TASK MATERIAL -
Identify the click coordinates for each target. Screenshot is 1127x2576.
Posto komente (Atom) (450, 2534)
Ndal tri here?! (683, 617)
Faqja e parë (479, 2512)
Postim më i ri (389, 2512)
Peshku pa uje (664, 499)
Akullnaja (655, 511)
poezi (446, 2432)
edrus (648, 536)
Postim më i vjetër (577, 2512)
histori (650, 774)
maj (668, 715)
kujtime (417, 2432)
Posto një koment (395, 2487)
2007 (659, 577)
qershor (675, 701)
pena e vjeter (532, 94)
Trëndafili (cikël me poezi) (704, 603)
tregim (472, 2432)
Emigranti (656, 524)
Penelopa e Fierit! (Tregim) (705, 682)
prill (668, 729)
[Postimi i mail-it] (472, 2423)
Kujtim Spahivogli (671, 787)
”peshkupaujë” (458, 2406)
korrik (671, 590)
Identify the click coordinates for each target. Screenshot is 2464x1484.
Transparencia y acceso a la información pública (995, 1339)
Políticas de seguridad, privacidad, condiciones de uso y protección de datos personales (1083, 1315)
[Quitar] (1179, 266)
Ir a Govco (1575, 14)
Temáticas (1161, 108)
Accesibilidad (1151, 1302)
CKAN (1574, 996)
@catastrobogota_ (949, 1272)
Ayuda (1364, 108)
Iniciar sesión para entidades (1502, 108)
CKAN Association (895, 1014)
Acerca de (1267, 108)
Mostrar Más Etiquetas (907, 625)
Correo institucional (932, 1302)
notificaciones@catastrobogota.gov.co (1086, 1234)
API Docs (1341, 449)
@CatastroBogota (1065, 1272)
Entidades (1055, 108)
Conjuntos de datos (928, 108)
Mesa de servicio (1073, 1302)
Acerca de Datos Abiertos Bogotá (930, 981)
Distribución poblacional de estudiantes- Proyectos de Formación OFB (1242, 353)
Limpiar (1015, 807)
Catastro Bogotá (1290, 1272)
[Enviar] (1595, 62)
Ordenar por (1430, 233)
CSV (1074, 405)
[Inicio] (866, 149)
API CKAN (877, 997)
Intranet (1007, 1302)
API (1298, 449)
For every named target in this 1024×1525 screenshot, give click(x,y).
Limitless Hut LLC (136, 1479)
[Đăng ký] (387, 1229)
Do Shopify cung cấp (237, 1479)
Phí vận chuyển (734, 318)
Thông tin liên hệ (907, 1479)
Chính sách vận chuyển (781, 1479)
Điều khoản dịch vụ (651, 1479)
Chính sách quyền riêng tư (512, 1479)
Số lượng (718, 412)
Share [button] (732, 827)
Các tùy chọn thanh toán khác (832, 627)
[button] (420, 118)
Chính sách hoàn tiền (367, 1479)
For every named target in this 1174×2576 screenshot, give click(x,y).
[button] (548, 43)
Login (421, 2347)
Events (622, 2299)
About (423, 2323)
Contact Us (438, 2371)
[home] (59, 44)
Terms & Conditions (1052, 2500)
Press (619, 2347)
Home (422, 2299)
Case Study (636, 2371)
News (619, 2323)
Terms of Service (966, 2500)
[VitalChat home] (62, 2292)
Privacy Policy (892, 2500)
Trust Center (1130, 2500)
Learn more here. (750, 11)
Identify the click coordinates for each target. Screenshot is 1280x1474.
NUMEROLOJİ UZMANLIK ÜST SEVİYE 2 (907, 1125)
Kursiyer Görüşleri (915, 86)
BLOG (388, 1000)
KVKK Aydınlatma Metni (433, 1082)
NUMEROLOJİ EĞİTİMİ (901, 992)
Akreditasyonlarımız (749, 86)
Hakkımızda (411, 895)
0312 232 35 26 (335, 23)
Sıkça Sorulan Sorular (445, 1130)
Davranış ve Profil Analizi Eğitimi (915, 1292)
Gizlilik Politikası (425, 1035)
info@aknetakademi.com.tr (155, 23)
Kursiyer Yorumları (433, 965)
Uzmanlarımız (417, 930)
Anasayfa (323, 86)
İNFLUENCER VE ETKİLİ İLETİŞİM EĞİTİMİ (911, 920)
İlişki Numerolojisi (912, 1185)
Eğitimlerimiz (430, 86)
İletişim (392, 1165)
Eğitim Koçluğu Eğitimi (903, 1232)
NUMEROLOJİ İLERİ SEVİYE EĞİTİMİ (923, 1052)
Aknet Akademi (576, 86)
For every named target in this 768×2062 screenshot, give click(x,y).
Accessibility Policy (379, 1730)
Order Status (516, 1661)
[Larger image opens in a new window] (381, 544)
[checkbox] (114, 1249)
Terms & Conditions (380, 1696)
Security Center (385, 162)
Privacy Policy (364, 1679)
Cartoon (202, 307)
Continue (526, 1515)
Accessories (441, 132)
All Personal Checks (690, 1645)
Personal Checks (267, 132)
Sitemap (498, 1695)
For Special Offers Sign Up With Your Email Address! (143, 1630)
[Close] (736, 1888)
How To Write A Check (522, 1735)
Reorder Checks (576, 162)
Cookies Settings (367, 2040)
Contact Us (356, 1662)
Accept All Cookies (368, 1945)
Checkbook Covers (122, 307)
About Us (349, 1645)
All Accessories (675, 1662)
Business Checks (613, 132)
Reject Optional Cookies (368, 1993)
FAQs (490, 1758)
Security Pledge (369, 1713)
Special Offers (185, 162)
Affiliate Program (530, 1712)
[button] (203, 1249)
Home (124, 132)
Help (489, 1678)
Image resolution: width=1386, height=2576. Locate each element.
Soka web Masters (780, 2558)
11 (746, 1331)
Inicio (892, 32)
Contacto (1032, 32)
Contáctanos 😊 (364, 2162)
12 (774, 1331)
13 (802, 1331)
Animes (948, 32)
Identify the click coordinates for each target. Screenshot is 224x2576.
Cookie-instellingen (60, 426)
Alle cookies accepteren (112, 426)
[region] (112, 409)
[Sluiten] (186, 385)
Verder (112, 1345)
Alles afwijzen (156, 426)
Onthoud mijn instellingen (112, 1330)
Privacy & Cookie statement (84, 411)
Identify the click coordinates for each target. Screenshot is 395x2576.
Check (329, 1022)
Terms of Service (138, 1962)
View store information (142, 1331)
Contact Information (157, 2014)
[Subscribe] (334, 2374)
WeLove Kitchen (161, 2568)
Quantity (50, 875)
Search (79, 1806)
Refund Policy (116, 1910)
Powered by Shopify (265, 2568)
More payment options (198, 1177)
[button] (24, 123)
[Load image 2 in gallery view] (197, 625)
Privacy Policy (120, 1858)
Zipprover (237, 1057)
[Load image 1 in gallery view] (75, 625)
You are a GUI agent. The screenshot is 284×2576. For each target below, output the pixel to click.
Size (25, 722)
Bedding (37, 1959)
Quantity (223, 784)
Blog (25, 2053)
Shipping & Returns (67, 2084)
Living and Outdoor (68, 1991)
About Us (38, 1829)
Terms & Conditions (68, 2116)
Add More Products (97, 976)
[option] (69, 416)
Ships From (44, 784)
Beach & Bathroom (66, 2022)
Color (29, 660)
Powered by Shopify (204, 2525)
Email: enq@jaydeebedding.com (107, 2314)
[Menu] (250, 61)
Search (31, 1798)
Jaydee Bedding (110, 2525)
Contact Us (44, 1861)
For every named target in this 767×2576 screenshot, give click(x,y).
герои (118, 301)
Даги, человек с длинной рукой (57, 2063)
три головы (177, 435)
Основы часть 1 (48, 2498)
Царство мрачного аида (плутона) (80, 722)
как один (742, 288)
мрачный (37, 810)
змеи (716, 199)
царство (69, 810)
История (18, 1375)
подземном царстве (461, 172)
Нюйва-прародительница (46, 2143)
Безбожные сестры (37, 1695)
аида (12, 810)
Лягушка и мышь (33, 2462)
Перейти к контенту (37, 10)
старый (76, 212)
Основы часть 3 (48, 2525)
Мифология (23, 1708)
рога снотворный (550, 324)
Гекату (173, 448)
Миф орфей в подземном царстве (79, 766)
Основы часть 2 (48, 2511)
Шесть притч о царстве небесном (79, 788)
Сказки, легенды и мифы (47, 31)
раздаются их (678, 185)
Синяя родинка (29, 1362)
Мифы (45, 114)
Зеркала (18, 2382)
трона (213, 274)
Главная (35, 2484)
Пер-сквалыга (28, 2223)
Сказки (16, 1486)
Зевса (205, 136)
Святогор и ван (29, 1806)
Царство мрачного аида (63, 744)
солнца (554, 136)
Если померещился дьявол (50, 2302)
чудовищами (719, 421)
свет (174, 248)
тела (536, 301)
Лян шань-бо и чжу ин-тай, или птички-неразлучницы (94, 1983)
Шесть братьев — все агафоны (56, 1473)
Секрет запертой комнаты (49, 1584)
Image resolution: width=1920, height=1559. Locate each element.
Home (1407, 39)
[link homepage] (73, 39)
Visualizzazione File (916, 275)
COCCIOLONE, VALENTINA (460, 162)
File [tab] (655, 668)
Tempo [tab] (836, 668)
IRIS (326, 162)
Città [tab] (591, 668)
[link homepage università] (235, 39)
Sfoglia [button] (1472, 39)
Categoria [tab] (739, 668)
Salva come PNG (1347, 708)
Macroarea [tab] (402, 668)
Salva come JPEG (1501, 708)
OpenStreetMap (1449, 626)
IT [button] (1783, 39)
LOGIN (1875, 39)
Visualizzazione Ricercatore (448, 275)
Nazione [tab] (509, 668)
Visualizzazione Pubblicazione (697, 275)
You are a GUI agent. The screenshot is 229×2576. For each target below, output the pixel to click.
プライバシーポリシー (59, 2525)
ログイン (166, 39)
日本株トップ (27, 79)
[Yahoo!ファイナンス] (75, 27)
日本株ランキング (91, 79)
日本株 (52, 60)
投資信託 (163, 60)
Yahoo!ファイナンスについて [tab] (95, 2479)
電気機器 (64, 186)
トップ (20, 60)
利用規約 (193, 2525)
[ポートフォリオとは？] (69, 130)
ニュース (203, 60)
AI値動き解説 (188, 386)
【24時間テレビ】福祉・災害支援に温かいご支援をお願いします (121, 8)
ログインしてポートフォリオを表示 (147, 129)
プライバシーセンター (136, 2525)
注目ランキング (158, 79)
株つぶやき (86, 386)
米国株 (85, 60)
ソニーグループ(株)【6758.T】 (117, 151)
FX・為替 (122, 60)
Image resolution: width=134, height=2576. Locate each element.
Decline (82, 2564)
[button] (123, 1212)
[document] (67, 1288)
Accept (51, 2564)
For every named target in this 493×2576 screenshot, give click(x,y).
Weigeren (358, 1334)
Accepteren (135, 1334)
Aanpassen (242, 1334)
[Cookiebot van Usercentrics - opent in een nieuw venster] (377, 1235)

THE TASK -
Show every line above in which the word "SEVİYE" is found.

ANSWER AREA -
NUMEROLOJİ UZMANLIK ÜST SEVİYE 2 (907, 1125)
NUMEROLOJİ İLERİ SEVİYE EĞİTİMİ (923, 1052)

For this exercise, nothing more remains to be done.